[Available data]
▶
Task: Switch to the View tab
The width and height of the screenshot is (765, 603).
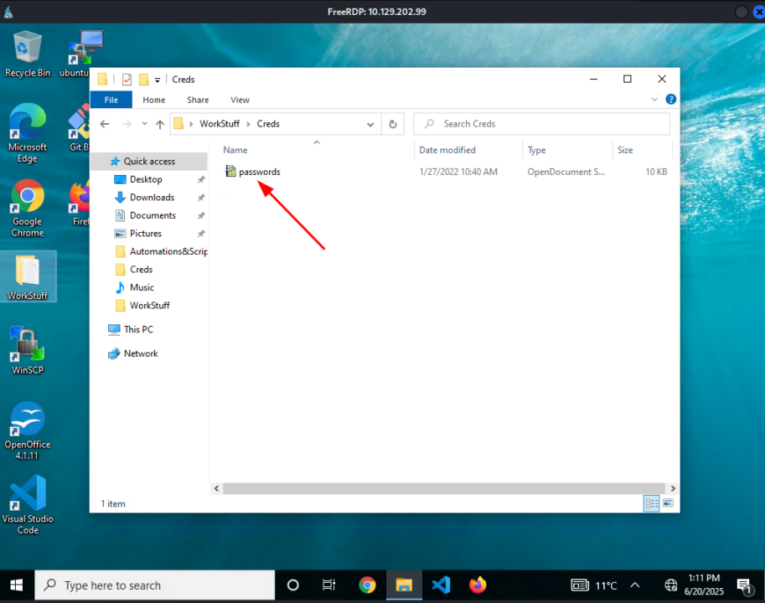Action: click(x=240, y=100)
◀
▶
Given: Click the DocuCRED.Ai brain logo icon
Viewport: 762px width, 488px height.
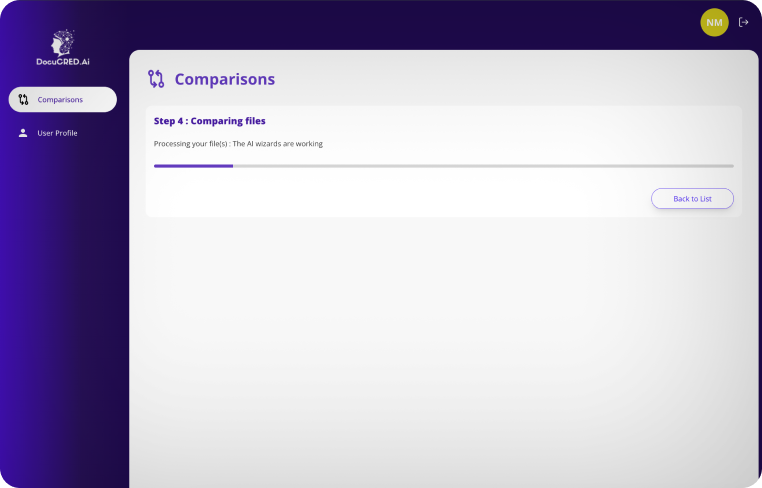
◀
[What is expected]
Please rewrite the part of the listing that opens with the line containing "Given: Click the DocuCRED.Ai brain logo icon" and closes with the line containing "Viewport: 762px width, 488px height.", swapping "Viewport" for "Screen size" and keeping everything else the same.

[Full output]
Given: Click the DocuCRED.Ai brain logo icon
Screen size: 762px width, 488px height.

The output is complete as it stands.